List of confirmed tornadoes – Saturday, February 25, 1961
| F# | Location | County / Parish | State | Start coord. | Time (UTC) | Path length | Max. width | Summary | Refs. |
|---|---|---|---|---|---|---|---|---|---|
| F1 | Egypt Lake-Leto | Hillsborough | FL | 28°00′N 82°30′W﻿ / ﻿28.00°N 82.50°W | 14:00–? | 0.3 miles (0.48 km) | 50 yards (46 m) | A brief tornado caused $2,500 in damage in Northwestern Tampa. A large building was unroofed near the Tampa International Airport, but that was listed as a strong wind event. |  |
| F1 | Holden Heights | Orange | FL | 28°30′N 81°24′W﻿ / ﻿28.50°N 81.40°W | 15:45–? | 0.1 miles (0.16 km) | 10 yards (9.1 m) | A brief tornado hit Southwestern Orlando, causing $2,500 in damage. |  |
| F1 | SE of Piney Wood | Pender | NC | 34°33′N 78°05′W﻿ / ﻿34.55°N 78.08°W | 17:06–? | 0.1 miles (0.16 km) | 10 yards (9.1 m) | A brief tornado touched down just southeast of Piney Wood, where a farm building was shifted 60 feet off its foundation. Damages was estimated at $2,500. |  |
| F2 | Oak Hill | Fayette | WV | 37°59′N 81°09′W﻿ / ﻿37.98°N 81.15°W | 18:00–? | 3 miles (4.8 km) | 100 yards (91 m) | Strong tornado struck Oak Hill. Rosedale Elementary School was obliterated, roofs and antennas were ripped off houses, and large trees were uprooted. One small house was shifted off its foundation and telephone and electric power services were disrupted. Damage was estimated at $250,000. Multiple towns may have been hit, but the exact track of the tornado is unknown.

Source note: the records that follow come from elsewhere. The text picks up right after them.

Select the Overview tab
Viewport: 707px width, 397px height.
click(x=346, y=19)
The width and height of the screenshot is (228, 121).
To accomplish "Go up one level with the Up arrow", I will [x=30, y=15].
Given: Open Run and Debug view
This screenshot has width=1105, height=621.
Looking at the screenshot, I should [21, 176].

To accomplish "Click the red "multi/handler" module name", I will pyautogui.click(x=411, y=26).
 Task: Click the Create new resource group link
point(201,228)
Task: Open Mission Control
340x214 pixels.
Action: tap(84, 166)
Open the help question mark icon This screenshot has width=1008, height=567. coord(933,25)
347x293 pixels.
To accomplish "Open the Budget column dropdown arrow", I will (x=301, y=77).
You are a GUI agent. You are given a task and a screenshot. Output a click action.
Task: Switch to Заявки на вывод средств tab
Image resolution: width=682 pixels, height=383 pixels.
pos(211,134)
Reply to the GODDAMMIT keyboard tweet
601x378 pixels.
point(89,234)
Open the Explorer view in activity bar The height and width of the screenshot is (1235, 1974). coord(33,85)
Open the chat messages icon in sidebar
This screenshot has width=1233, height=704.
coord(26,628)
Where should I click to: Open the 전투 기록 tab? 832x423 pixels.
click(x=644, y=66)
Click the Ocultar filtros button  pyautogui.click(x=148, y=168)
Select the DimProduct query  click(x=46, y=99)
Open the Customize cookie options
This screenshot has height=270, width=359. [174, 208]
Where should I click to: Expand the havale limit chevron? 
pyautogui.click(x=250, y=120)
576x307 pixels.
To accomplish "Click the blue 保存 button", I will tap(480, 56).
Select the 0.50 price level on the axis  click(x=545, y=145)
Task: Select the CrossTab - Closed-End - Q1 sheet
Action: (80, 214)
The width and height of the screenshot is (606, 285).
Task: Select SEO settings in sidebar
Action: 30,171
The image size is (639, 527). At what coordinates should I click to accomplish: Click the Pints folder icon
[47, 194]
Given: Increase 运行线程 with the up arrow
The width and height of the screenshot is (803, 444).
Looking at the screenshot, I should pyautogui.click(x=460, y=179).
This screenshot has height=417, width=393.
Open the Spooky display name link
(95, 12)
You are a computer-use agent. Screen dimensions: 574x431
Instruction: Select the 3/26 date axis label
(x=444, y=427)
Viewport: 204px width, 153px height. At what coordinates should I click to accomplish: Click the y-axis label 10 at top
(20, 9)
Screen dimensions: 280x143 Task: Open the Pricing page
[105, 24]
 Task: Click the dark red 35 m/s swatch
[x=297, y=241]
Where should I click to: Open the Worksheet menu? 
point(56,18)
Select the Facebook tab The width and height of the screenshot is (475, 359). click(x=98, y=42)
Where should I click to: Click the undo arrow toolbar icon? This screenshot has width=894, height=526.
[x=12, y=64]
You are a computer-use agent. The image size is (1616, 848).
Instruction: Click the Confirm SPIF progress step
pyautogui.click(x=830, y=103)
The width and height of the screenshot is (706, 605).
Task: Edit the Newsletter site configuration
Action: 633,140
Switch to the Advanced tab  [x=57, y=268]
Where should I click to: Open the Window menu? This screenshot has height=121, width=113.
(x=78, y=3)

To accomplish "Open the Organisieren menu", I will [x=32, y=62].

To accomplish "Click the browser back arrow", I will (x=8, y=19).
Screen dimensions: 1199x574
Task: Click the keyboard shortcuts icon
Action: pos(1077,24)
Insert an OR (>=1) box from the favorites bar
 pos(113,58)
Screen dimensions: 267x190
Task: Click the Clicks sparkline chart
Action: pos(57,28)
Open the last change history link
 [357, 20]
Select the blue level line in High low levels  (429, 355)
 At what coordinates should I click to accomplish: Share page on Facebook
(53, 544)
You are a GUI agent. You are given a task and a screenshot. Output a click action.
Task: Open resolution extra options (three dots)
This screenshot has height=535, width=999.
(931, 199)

The tornado was very unusual as it was followed almost immediately by a snowstorm that bought 4 to 6 in (10 to 15 cm) of snow to the area. |  |

===Hurtsboro–Hatchechubbee–Seale–Flournoys, Alabama===

This strong F2 tornado first touched down in Hurtsboro and moved east-northeast. It hit Southern Wende, before moving directly through the town Hatchechubbee, which was heavily damaged. It then hit Northern Colbert before moving through Seale, which was also heavily damaged. The tornado then struck Southern Lato before striking Nuckols, again causing heavy damage. The tornado then crossed over Lake Bickerstaff and dissipated in Flournoys. Although it moved mostly through rural areas, the tornado left several homes obliterated while others were heavily damaged and many trees were blown down or broken off. Four people were injured and damage estimates totaled $25,000. The NWS Birmingham list the tornado's maximum width as 100 yd.

==Non-tornadic impacts==
The only report of hail from this event came out of Watson, Louisiana on February 24, where golf-ball sized hail was confirmed. Strong winds were much more common during the event. February 25 saw a wind gust of 97 mph was recorded just southwest of Winston-Salem, North Carolina in the suburb Ardmore. A 85 mph wind gust was also recorded in Edgewood in Roanoke, Virginia.